**ACTIVITY:** From the entries that follow, copy every line with the word "agent".

§

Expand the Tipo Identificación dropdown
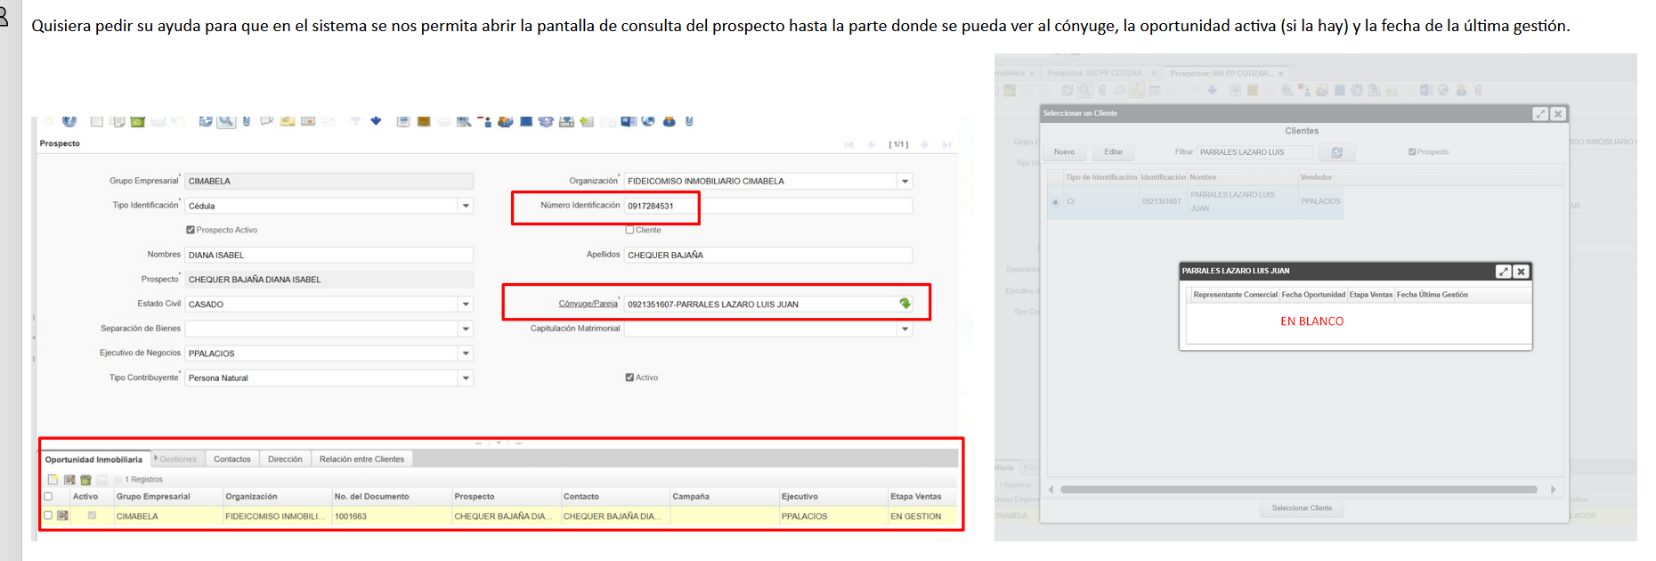This screenshot has height=561, width=1656. click(465, 206)
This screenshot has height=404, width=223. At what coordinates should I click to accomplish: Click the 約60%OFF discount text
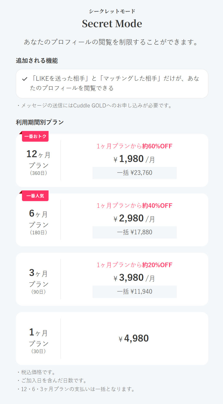pyautogui.click(x=157, y=146)

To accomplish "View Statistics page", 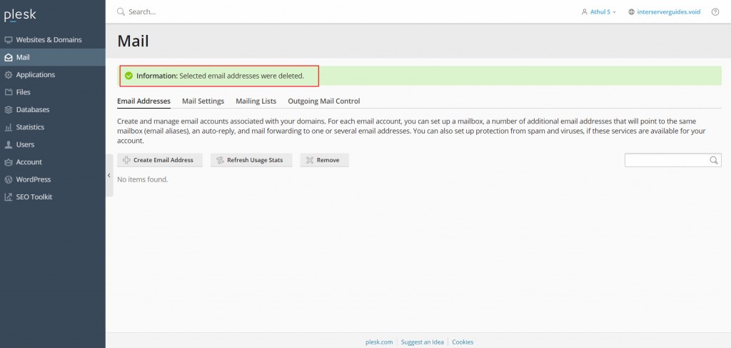I will click(30, 127).
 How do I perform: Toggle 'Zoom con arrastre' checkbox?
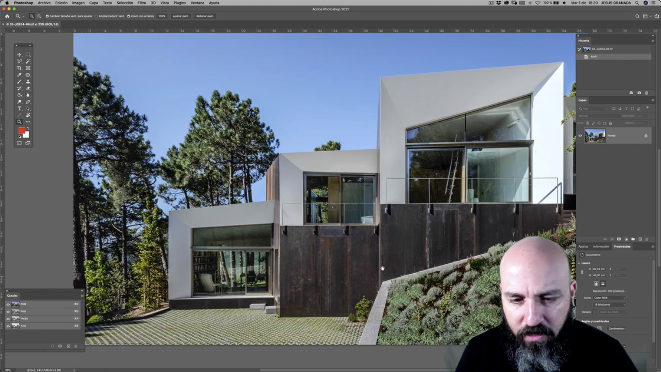[x=129, y=16]
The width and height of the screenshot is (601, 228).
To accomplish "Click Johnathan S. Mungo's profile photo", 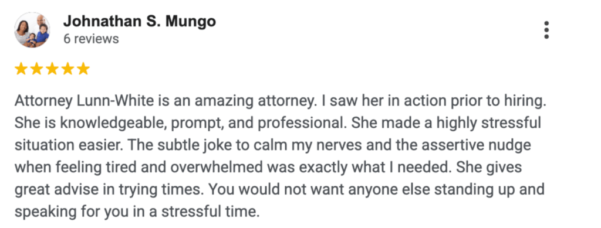I will (32, 30).
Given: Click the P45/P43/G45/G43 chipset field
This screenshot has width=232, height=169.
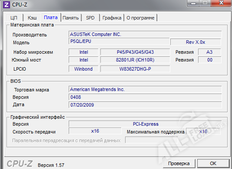Looking at the screenshot, I should click(135, 52).
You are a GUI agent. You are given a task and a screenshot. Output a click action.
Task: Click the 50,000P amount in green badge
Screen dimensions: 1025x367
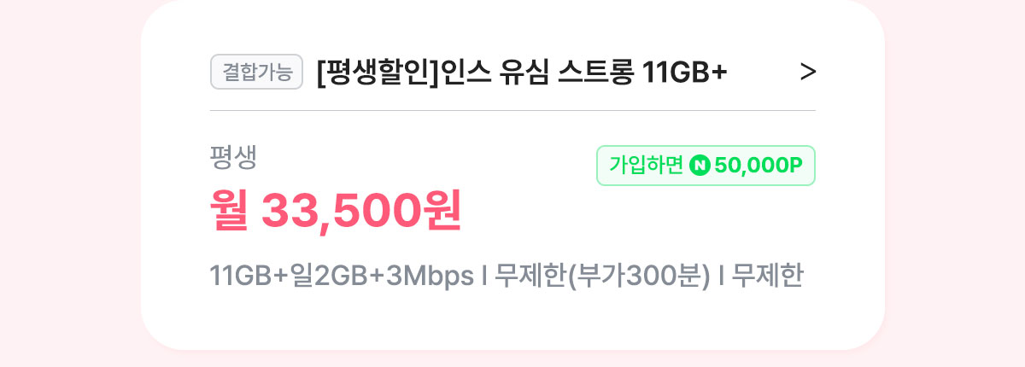point(759,166)
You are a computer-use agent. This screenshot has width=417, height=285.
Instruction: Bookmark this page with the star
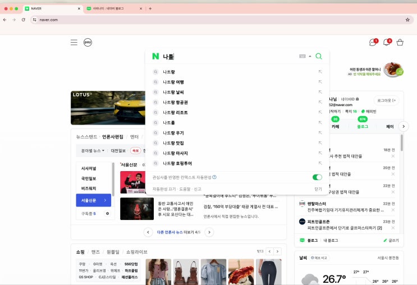[x=407, y=19]
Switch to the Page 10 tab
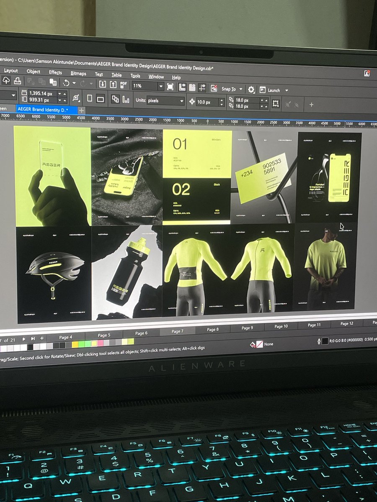 click(281, 326)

§

**EXERCISE OUTPUT:**
You are a GUI agent. You are given a task and a screenshot. Output a click action.
You are a computer-use agent. This screenshot has width=417, height=285.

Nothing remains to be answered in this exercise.